INSTRUCTIONS FOR THE TASK: Rewrite the chilli sauce text starting at the words "Fermenting with koji" and ending after "peppers in red.", with "orange juice" replaced by "lime juice".

DOCUMENT TEXT:
Everyone is doing it!

Tabasco is only three ingredients that are fermented and aged in oak barrels, and the original Huy Fong sriracha chilli sauce is made from chilli peppers, garlic, vinegar, salt and sugar, fermented and blended together.

Locally, we love Yardbird’s Flagrant Hot Sauce, which we tried at the Shake Shack collaboration, and we got to talk to Chef Matt Abergel of Yardbird, who developed the sauce here in Hong Kong.

Flagrant Hot Sauce at the Fiyah Heat Store

Chef Abergel even shared how they make it! Red chillies are fermented dry with koji for a few weeks. They are then blended in a secret recipe that includes yuzu, vinegar and sugar and strained. The popular sauce has taken on a life of its own, popping up at restaurants such as The Last Resort and online at FIYAH! Heat Store.


Fermenting with koji is a bit intimidating for those of us who haven’t used it before, so I ferment using the super-easy lacto-fermentation method (i.e., you submerge stuff in salted water and forget about it). Instead of yuzu, I add orange juice for a touch of citric acidity and sweetness. And I don’t strain it because I like it a bit chunky. Choose your own adventure!

The first time I made this, we had a bag of Vietnamese chillies that were so spicy, we temporarily lost our hearing after eating them. But there was no way I was going to throw those suckers away, so we used them and supplemented with jalapeños, capsicums and coloured baby peppers. You can use any peppers you can find of any colour, but the end product is actually prettier if you stick to chillies and peppers in red.

Lacto-fermented chilli sauce is very simple, but fair warning here: it’s quite stinky whilst it’s bubbling away.

Depending on the heat you like (and the heat you have), you can determine your own proportions. Fermenting chillies tends to mellow their heat, so we went with just six or so tiny “death chillies” (our name, not theirs) and filled the rest of the jar with lesser beasts. They compact down quite a lot after the first couple of days, so don’t be afraid to fill the jar if you can – just ensure you have a weight of some sort on top to keep them submerged. If you don’t have a fancy glass weight, you can use a small, sterilised jar filled with coins.

DATA SHOWN:

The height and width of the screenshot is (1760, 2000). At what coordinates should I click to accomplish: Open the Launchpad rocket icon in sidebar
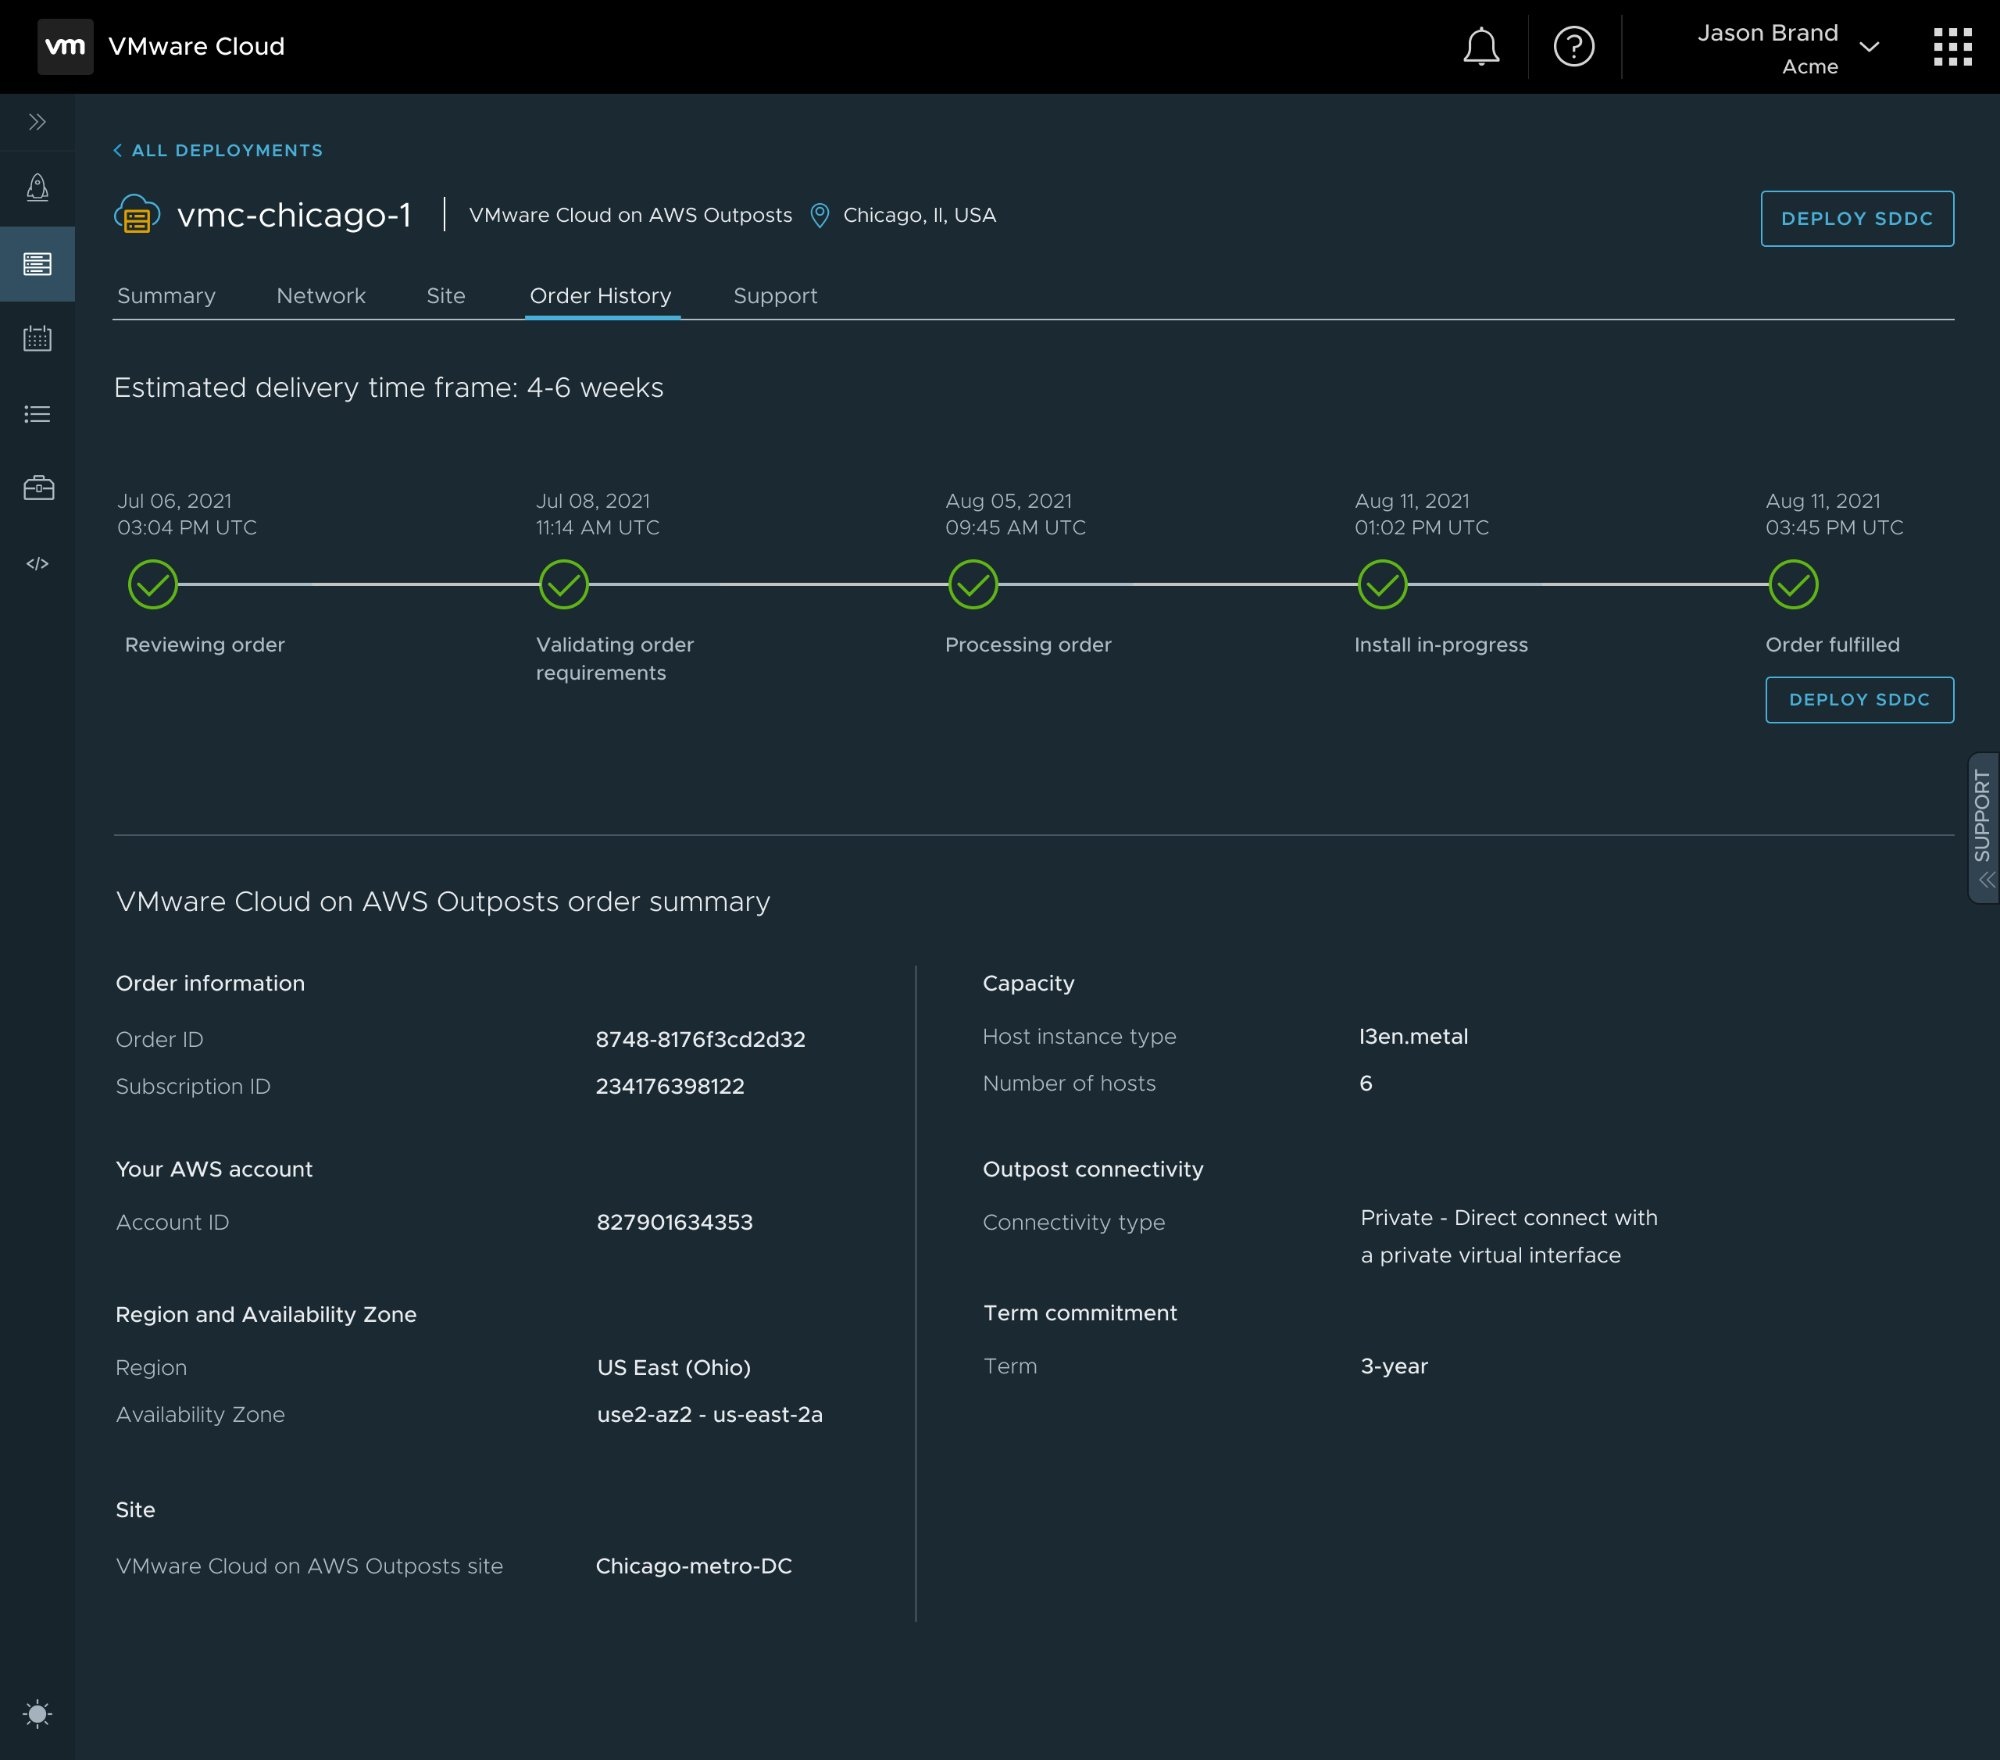(38, 186)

TASK RESPONSE:
Fermenting with koji is a bit intimidating for those of us who haven’t used it before, so I ferment using the super-easy lacto-fermentation method (i.e., you submerge stuff in salted water and forget about it). Instead of yuzu, I add lime juice for a touch of citric acidity and sweetness. And I don’t strain it because I like it a bit chunky. Choose your own adventure!

The first time I made this, we had a bag of Vietnamese chillies that were so spicy, we temporarily lost our hearing after eating them. But there was no way I was going to throw those suckers away, so we used them and supplemented with jalapeños, capsicums and coloured baby peppers. You can use any peppers you can find of any colour, but the end product is actually prettier if you stick to chillies and peppers in red.